According to a study, lung abnormalities have been observed in long-term COVID patients with breathlessness, raising the idea that coronavirus may induce hidden lung damage that is not recognised by regular tests.
Researchers used a novel xenon gas scan approach to detect lung abnormalities in coronavirus patients who had not been admitted to the hospital but still felt short of breath. COVID patients experience breathlessness ?
Most long-term COVID patients experience breathlessness, but it’s unclear if this is due to other factors like changes in breathing patterns, fatigue, or something more basic.
Despite other testing, such as CT scans, coming back normal, the Explain study, a pilot trial with 36 patients, reveals that long COVID patients have severely decreased gas transfer in the lungs to the bloodstream.
xenon could detect abnormalities in lungs ?

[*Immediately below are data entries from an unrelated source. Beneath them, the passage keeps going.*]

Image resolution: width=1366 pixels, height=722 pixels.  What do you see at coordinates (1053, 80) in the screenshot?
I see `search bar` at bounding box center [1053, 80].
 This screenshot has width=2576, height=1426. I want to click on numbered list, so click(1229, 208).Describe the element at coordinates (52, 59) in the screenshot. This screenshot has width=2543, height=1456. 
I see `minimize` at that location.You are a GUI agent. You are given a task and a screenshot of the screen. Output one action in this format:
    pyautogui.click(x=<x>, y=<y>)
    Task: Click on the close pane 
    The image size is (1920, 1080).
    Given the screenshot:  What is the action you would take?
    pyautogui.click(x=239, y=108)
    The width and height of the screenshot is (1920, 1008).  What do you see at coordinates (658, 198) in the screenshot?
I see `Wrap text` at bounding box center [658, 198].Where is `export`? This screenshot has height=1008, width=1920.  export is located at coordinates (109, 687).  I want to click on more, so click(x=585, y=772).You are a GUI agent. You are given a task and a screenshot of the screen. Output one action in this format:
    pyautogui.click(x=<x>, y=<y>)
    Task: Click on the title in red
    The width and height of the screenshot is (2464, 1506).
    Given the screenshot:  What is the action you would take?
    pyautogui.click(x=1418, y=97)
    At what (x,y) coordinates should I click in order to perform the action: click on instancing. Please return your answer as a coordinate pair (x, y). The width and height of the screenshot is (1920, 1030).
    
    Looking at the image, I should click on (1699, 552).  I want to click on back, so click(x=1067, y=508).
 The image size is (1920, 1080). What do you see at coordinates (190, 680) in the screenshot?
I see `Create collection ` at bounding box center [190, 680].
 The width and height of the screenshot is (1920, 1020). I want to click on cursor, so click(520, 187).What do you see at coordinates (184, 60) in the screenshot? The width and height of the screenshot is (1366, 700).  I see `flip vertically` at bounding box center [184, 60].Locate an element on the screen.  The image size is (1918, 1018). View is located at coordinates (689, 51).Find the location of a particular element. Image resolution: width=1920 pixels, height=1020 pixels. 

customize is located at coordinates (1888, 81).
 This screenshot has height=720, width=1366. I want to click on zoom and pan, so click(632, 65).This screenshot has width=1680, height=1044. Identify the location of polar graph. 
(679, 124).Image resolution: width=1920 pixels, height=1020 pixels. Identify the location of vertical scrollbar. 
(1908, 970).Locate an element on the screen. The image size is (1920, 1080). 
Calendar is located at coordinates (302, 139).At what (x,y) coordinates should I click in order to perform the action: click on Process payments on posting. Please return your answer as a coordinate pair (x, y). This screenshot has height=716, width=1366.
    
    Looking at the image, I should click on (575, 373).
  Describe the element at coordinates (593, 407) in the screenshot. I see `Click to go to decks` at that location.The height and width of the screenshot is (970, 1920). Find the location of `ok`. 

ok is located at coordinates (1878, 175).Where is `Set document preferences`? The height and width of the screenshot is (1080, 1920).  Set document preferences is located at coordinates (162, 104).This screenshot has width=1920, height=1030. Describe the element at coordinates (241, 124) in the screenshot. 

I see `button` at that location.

“We knew from our post-hospital COVID trial that xenon could detect abnormalities in the lack of a CT scan or other lung function testing.” “What we’ve shown now is that, despite having normal CT scans, people with long COVID have identical problems seen by xenon MRI scans,” said Fergus Gleeson, the study’s principal investigator.
“These patients had never gone to the hospital and were not suffering from a life-threatening condition when they contracted COVID-19.” “After contracting COVID-19, some of them have been enduring symptoms for a year,” said Gleeson, who is also a professor of radiology at the University of Oxford and a consultant radiologist at Oxford University Hospitals NHS Foundation Trust. many people with long COVID will have abnormal scans ?
According to the professor, there are crucial concerns to be answered, including how many people with long COVID will have abnormal scans, the relevance of the abnormality found, the aetiology of the abnormality, and its long-term consequences.
“We’ll be in a better position to create more effective treatments if we understand the mechanisms causing these symptoms,” Gleeson added. The 36 participants were divided into three groups in the study, which involved teams from Sheffield, Oxford, Cardiff, and Manchester. Around 400 people will be recruited for the entire study.
These are interesting results, according to Emily Fraser, a Respiratory Consultant who leads the Oxford Post-COVID Assessment Clinic. They could indicate that abnormalities observed within the lungs of some people with lengthy COVID-19 contribute to breathlessness. more research is needed to determine their clinical significance ?
“However, these are early results, and more research is needed to determine their clinical significance. Extending this study to a wider group of patients and examining control groups who have recovered from COVID should help us answer this question and learn more about the mechanisms that cause long-term COVID “Fraser noted. Xenon MRI, according to Professor Jim Wild, head of imaging and professor at the University of Sheffield, is well positioned to help understand why certain patients’ breathlessness persists after COVID-19 infection.
Results ?
“When oxygen is taken up by the lungs, xenon can be used to determine where the anomaly is located between the airways, gas exchange membranes, and capillaries in the lungs. “This multicenter study is very exciting, and I’m looking forward to it helping in the translation of lung MRI methodologies that we’ve developed into clinical application in the United Kingdom,” Wild said.
More than a million people suffering from post covid symptoms ?
More than a million people in the UK are still suffering from symptoms months after being introduced to COVID-19, with breathlessness being among the most common complaints. Professor Nick Lemoine, Chair of the NIHR’s Long Covid funding committee and Medical Director of the NIHR Clinical Research Network, said, “This early research is an important example of both the committed effort the UK research community is making to understand this new phenomenon, and the world-leading expertise that community contains.”
The study is supported by the National Institute for Health Research’s (NIHR) Oxford Biomedical Research Centre, and received government funding. Its findings were published on the bioRxiv pre-print server without being peer-reviewed.